As we already mentioned, the requirements for OCT system are typically much higher for investigation of pathologic eyes. Thus the macula of an Asian male with AMD was
measured in the normal and mirror-image elimination modes to demonstrate the applicability of our system to real patient imaging. Figure 7 shows the measurement results. The imaging was performed with similar settings to the normal eye measurement except that the ROI in normal imaging mode is shifted away from zero delay. This is done to minimize the effect of complex conjugate and autocorrelation artifacts on the ROI. Comparing the images obtained using normal mode (A) and mirror image elimination mode (B), it can be seen that the contrast is decreased in normal mode imaging because the sensitivity of SD-OCT is imaging depth dependent.
The development of the high-speed and 3D version of this system is now in progress. We believe that this high-speed property reduces the problems of the fringe washout and improves the modulation phase stability among B-scans. Because of these advantages, the measurement stability of our system will be improved.
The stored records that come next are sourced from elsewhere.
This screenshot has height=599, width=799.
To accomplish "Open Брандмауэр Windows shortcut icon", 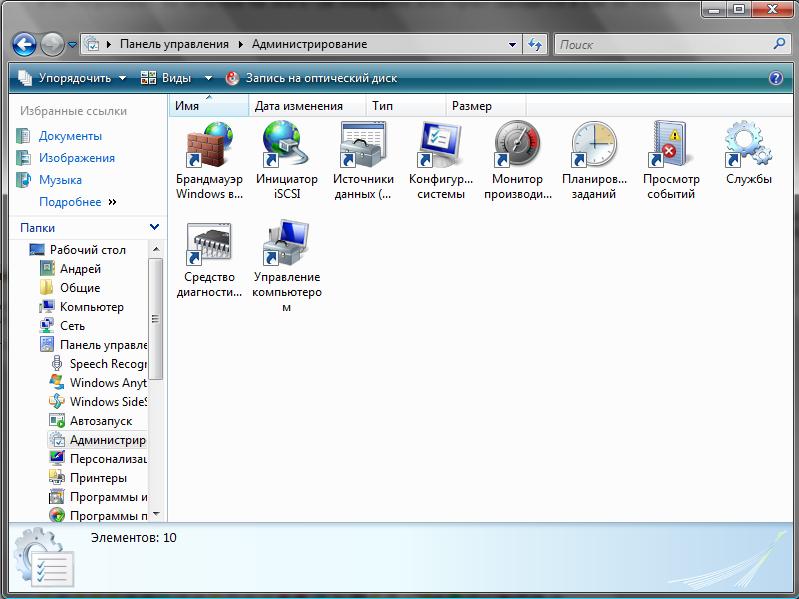I will [209, 146].
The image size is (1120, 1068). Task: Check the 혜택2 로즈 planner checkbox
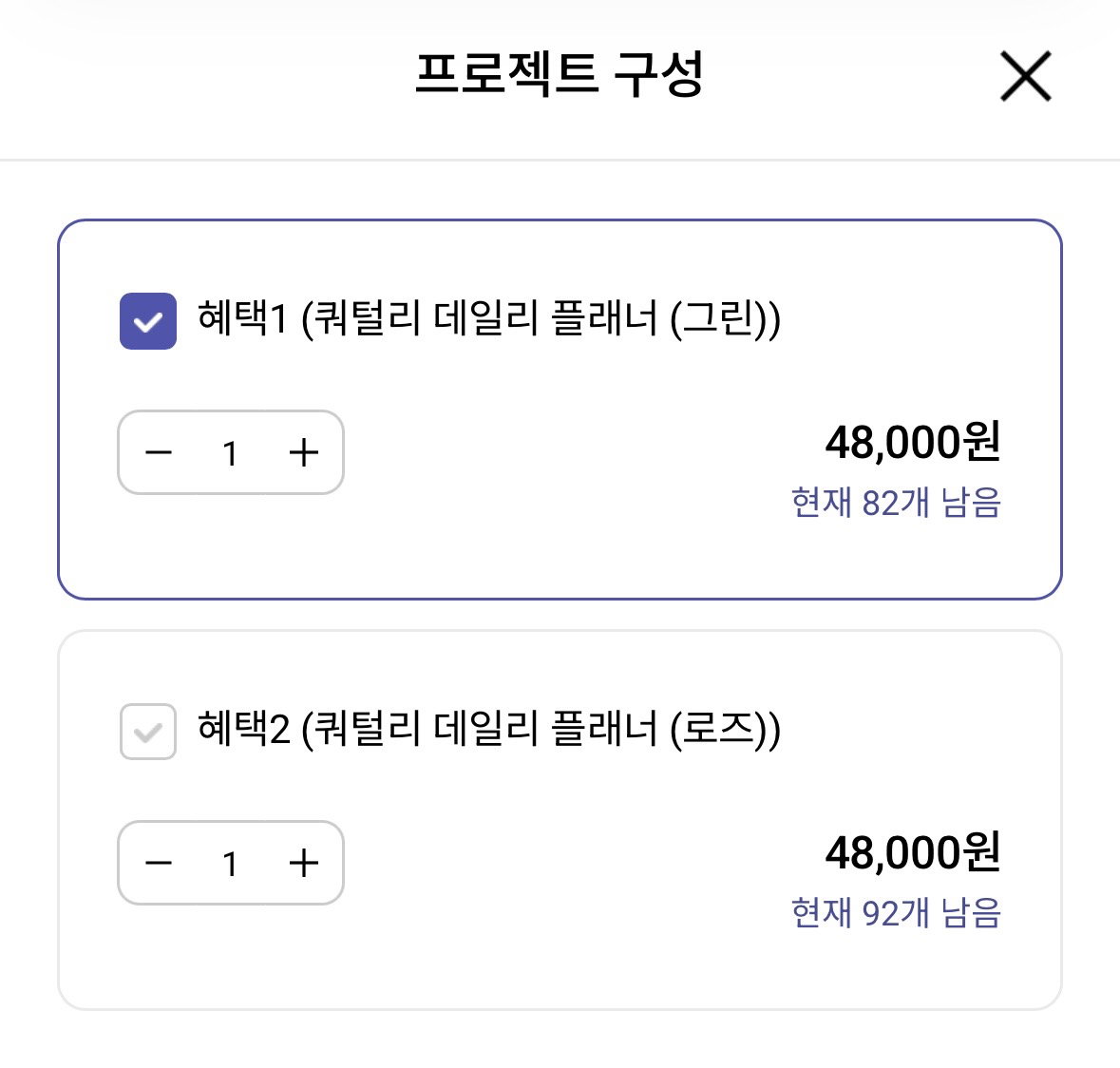coord(148,732)
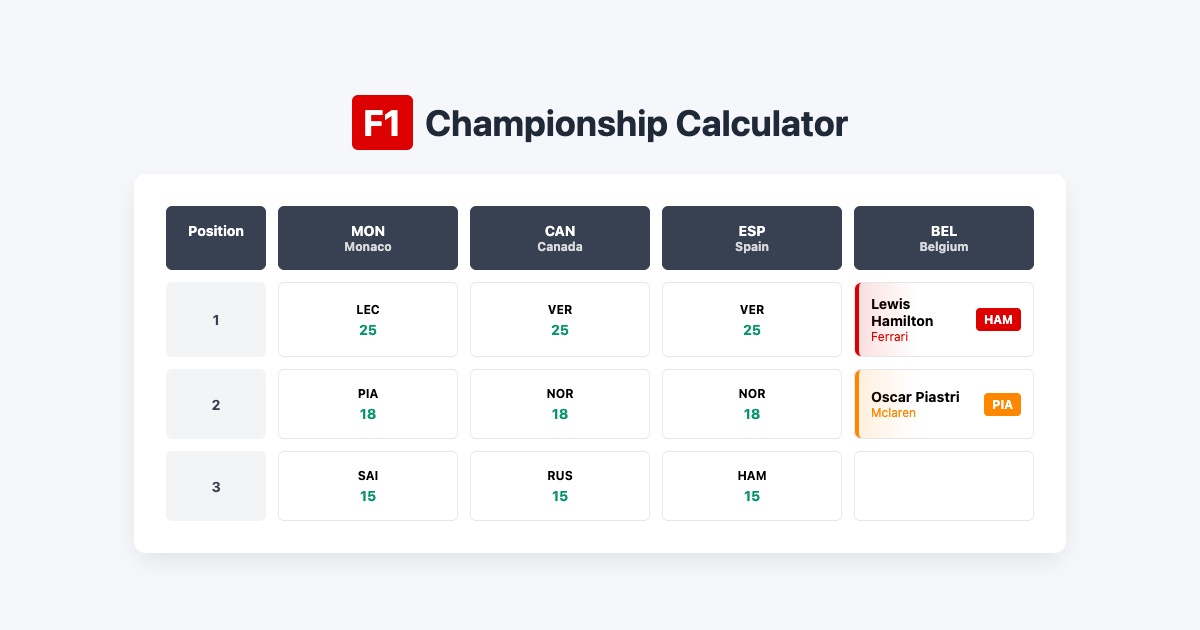Viewport: 1200px width, 630px height.
Task: Select RUS's 15-point Canada result
Action: click(x=560, y=486)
In addition, we expect that almost no missing frames exist in the 3-D OCT volume making that system very effective for retinal imaging
In summary, a full-range 1-μm SD-OCT device was demon-strated. A complex conjugate resolved OCT signal was
obtained by modulating the phase of the reference signal using an electro-optical modulator. A comprehensive mathe-matical explanation of the complex conjugate resolving method that was used was provided. The measurements performed on a normal and AMD eye proved that this method is applicable to practical ophthalmic studies.